That's really helpful of you. Definitely action above and beyond. Thank you.

I have been pondering on this for a few days and my gut feeling is that it should be possible to derive a rule of thumb for the taper angle based on the length of the joint, which I guess is the most important factor that determines ease of assembly. To do this would need data about a lot more joints than we have, so it is unlikely that this will ever be done. It is a shame that the test joints I cut went into the wood burner or they would have provided a little more data.

I would expect your joint, with 178:1 taper, to be harder to assemble than my joint with 133:1 taper, but the reverse was true. (What wood did you use?).

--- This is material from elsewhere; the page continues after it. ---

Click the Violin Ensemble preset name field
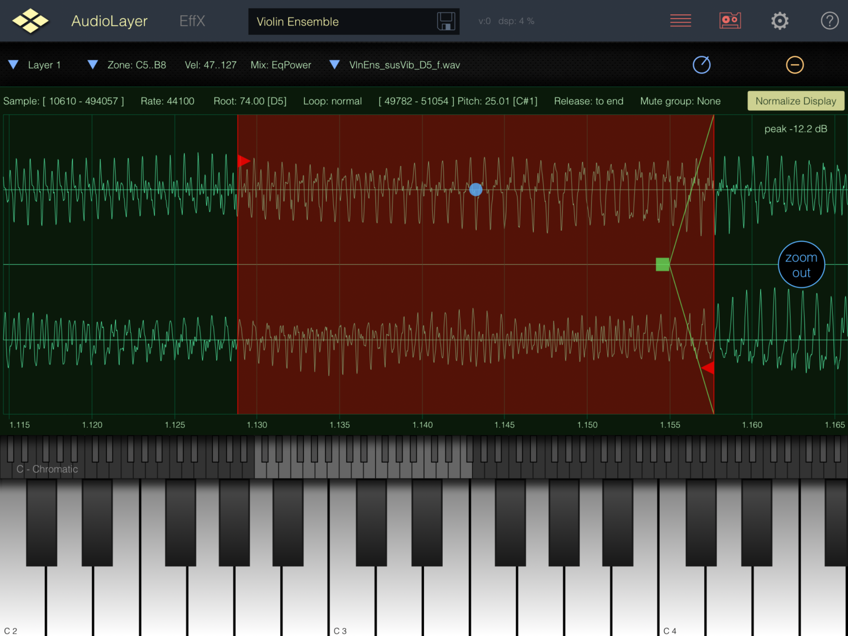This screenshot has width=848, height=636. tap(341, 22)
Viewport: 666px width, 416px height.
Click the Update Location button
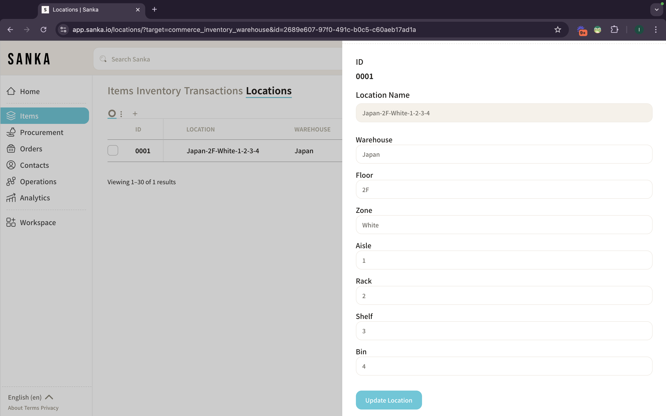pyautogui.click(x=389, y=400)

I think the fact that my joint was 4.5 times wider (longer?) than yours explains this, as there is correspondingly more friction.

I cut another test joint, different to my previous efforts in 2 ways. First, I cut a taper on both sides of the joint rather than keeping one side flat. Second, I used a more pronounced taper, going from 20mm to 11mm in a joint 81mm wide. The result was really interesting. The joint falls together without pressure to within 1mm and is still sloppy at that point. From there it is easy to push it together with fingers only, so it is a perfect flush fit. At that, it is nice and tight and surprisingly difficult to disassemble. At 9:1 this taper is very different to the tapers you and I tried before.

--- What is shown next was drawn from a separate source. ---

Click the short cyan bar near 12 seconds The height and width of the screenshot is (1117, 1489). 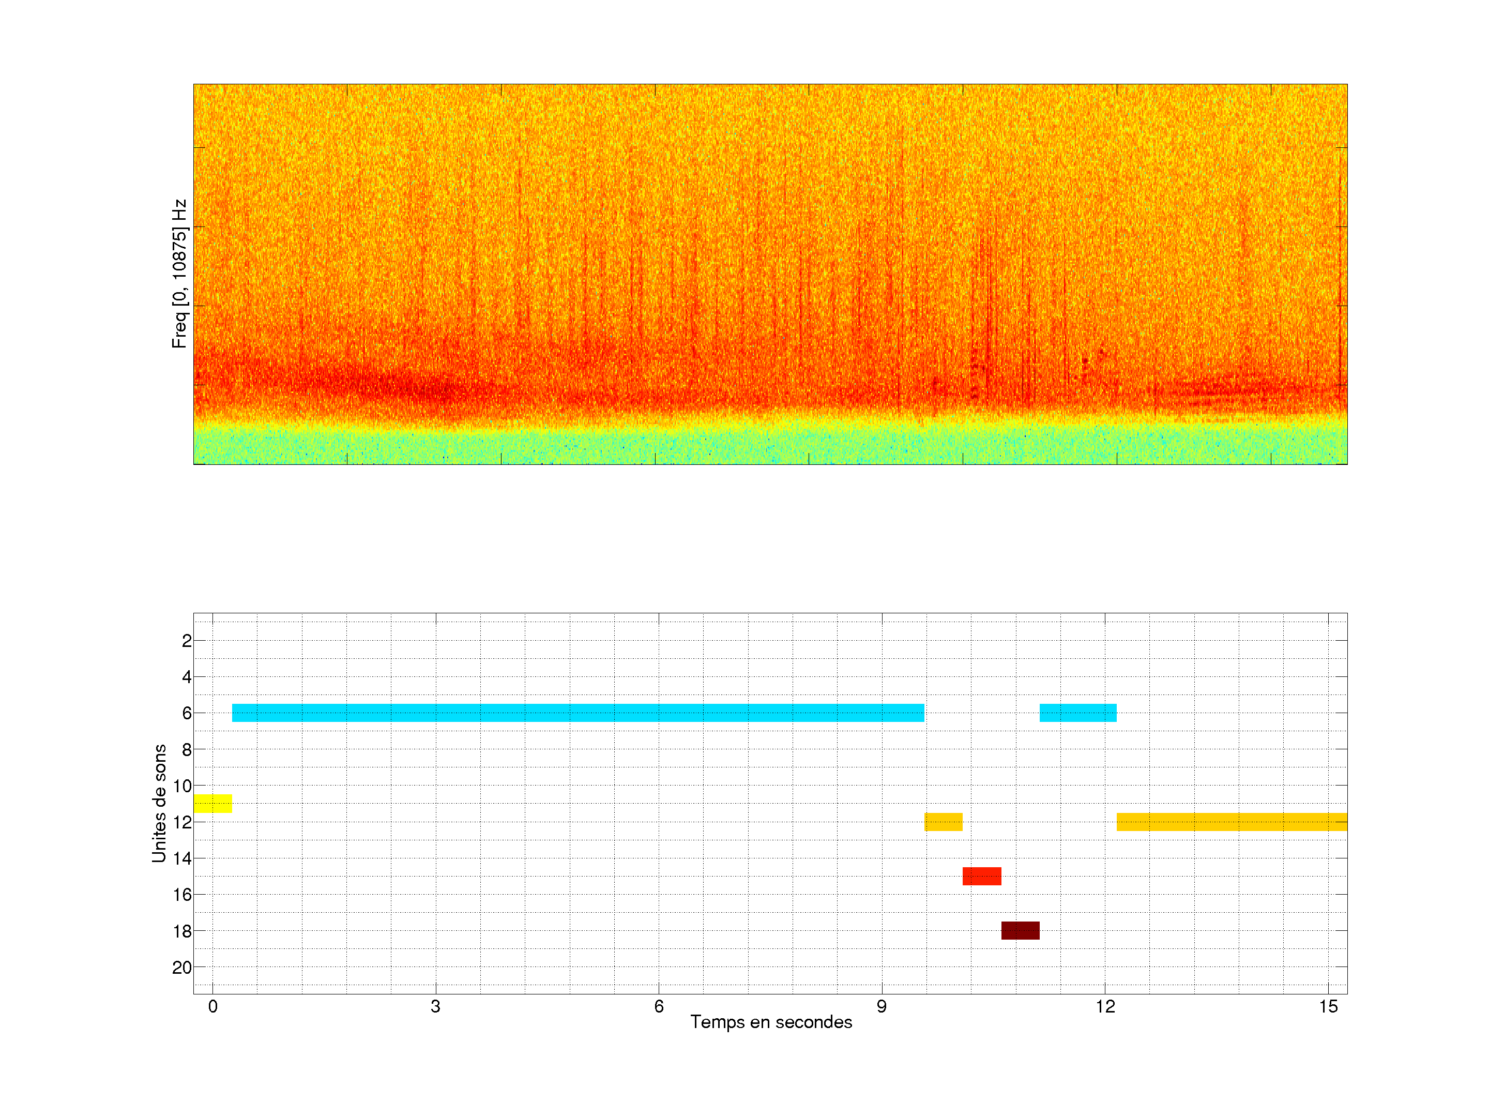coord(1078,712)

My intention was to create a ridiculously loose fit as one end of a range with our previous joints at the other end of the range. In reality I would be very happy to use this taper in a real project. The downside is that this taper is much harder to achieve accurately. For my test I cut it wider than the housing and trimmed it to width after fitting it. I don't think I could reliably achieve this fit any other way.
 
Interesting.

One of the issues with more pronounced taper angles is that it removes more wood from the male/tenon component. If it were a shelf for example then you'd want that component to be as thick as possible in order to retain strength.

I used Cherry for that test piece, I wouldn't expect a massive difference in results from most temperate zone hardwoods.